There were also a few other issues with this solution:
- While this works for small pdf files, load times for larger pdf files and collections took minutes to load, which was way too long for a good user experience.
- Trying to load larger PDF files still resulted in memory usage exceeding the Javascript heap memory limit.
- Creating a new command for the extension purely for this function, which is not meant to be activated manually by the user, just doesn’t make sense from a user experience perspective.
It became clear to me that for this option to be feasible for a general usage, I would have to introduce some form of queuing system to split up the PDF parsing processes in order to manage memory usage. This seemed to be introducing too much complexity for what should be a relatively simple task. So at this juncture I decided to take a few steps back and think about other possible solutions.
Executable Binaries
The last option I made was to implement this document loading process using a more efficient language than javascript. To do this, I decided to implement the document parsing logic in Swift. So I got to work learning the Swift programming language, and spending lots of time googling and asking ChatGPT how to do very basic things in Swift.

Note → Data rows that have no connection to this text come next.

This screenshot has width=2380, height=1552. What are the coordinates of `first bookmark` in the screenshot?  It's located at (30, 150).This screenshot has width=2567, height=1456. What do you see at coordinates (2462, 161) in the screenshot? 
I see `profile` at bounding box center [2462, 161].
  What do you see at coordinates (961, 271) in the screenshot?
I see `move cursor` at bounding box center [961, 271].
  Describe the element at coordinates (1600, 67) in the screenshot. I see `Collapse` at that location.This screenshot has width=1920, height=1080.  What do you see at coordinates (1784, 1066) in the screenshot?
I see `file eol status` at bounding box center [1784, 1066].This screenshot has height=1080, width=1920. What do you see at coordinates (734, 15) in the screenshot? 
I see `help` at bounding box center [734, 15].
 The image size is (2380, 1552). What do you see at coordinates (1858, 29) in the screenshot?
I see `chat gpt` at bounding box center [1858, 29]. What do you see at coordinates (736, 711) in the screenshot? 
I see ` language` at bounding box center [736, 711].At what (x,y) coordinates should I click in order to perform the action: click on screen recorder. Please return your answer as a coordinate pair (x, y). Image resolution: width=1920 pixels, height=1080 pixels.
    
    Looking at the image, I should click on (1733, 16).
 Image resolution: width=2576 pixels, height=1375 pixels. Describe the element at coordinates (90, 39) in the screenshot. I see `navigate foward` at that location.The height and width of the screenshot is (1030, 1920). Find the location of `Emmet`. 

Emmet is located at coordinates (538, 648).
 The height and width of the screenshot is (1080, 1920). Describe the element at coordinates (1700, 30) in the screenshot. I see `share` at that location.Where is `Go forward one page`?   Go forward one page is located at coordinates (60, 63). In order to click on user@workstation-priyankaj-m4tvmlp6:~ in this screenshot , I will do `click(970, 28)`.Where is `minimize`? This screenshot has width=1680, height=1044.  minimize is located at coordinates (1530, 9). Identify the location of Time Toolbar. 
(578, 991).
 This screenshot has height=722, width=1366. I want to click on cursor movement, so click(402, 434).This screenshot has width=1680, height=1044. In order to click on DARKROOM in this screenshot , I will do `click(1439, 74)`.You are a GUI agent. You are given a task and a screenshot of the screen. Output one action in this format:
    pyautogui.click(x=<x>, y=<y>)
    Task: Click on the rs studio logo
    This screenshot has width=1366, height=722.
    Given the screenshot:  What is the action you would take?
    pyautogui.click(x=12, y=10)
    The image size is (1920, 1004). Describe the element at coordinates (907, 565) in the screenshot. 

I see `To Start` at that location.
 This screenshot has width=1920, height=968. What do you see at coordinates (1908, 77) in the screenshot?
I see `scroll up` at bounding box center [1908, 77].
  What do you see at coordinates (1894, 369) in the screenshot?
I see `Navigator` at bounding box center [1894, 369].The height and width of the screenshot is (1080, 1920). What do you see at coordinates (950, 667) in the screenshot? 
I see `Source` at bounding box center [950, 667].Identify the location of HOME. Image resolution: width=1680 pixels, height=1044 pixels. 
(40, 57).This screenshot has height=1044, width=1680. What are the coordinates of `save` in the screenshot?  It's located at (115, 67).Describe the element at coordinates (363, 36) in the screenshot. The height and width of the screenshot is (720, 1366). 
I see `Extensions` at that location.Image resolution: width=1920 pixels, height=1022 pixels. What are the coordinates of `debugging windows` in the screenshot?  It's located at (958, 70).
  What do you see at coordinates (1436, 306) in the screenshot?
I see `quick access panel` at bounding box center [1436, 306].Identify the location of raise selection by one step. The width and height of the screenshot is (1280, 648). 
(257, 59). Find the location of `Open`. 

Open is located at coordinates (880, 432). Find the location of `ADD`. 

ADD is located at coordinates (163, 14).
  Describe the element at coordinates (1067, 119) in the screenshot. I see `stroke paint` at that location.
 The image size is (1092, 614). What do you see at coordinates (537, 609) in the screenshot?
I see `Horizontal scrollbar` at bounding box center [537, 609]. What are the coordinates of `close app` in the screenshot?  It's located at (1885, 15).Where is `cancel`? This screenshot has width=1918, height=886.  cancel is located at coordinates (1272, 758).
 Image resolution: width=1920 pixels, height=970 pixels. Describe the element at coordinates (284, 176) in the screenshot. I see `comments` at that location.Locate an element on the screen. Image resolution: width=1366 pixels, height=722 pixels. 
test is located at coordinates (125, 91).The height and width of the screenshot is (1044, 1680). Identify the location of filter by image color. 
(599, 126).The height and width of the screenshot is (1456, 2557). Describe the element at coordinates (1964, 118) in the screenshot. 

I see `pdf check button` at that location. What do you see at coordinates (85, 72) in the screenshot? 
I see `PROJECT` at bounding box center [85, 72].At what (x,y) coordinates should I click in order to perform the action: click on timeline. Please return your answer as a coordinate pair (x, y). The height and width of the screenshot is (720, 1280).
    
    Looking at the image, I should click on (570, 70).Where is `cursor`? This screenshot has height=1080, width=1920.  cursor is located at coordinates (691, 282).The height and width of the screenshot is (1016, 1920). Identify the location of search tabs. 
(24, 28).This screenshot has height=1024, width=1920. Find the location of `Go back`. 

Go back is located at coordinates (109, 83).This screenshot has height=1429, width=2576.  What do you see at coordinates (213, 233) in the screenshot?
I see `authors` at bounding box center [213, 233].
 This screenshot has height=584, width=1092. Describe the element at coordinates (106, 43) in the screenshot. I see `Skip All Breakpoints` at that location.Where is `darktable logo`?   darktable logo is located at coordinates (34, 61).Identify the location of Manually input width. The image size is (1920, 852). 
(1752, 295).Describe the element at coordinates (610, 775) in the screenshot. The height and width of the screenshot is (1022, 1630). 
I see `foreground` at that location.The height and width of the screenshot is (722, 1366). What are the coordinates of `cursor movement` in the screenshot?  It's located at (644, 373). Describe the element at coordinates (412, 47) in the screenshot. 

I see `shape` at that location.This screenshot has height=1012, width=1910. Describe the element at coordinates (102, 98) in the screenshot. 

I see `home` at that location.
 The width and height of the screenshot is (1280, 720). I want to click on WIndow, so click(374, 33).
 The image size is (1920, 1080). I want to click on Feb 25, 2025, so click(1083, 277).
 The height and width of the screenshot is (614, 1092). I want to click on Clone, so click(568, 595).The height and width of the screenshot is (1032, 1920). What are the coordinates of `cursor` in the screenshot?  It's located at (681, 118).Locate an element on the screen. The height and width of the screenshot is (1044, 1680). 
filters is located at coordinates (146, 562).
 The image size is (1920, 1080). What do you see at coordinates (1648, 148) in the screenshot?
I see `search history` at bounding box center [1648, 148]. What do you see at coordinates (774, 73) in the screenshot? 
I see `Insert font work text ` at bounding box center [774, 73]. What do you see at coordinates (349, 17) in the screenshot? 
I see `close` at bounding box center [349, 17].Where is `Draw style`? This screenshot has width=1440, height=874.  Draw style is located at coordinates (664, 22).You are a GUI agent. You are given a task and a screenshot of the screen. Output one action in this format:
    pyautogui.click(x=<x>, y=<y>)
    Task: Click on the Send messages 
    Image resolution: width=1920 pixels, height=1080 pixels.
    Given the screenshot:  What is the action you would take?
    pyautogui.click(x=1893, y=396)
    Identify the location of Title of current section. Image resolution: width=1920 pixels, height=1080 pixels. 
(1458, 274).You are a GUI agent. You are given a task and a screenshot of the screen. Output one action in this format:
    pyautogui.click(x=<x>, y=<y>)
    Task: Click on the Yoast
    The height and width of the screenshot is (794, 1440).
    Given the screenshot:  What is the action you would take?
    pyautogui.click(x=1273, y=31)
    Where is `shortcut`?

It was also around this time where I made a discovery that invalidated much of my work. The Natural Language framework provided by Apple provides most of the functionality needed for this app I was trying to make. This meant that all of the heavy lifting that my app needed could be done using native Swift libraries, which could solve all of the problems I have been facing over the past few weeks! After a few hours of tinkering, I got something very basic to try out:
import Foundation
import PDFKit
import NaturalLanguage
func getContent(pdfDoc: PDFDocument) {
var tokens = [[String: Any]]()
let tokeniser = NLTokenizer(unit: .paragraph)
for pageIndex in 0..<pdfDoc.pageCount {
guard let page = pdfDoc.page(at: pageIndex), let pageContent = page.string else { continue }
tokeniser.string = pageContent
tokeniser.enumerateTokens(in: pageContent.startIndex..<pageContent.endIndex) { tokenRange, _ in
let word = pageContent[tokenRange]
tokens.append(["word": word, "page": pageIndex + 1])
return true
}
}
if let jsonData = try? JSONSerialization.data(withJSONObject: tokens),
let jsonString = String(data: jsonData, encoding: .utf8) {
print(jsonString)
}
}
if CommandLine.argc < 2 {
print("Usage: FileParser <file_path>")
exit(1)
}
let filePath = CommandLine.arguments[1]
if let pdfDoc = PDFDocument(url: URL(fileURLWithPath: filePath)) {
getContent(pdfDoc: pdfDoc)
exit(0)
} else {
print("Failed to load PDF.")
exit(1)
}
Turns out this should have been the solution from the start. Load times for documents became a lot faster, and the memory issues were resolved. Now I have a swift application that accepts a file path as a command line argument and outputs the JSON index created, which I can call from Raycast using the following code:
const command = path.join(environment.assetsPath, "parse-file");
await chmod(command, "755");
const { stdout, exitCode } = await execa(command, [filepath]);
So began the second leg of my journey to develop my search app, this time diving into the Swift programming language and Apple’s frameworks.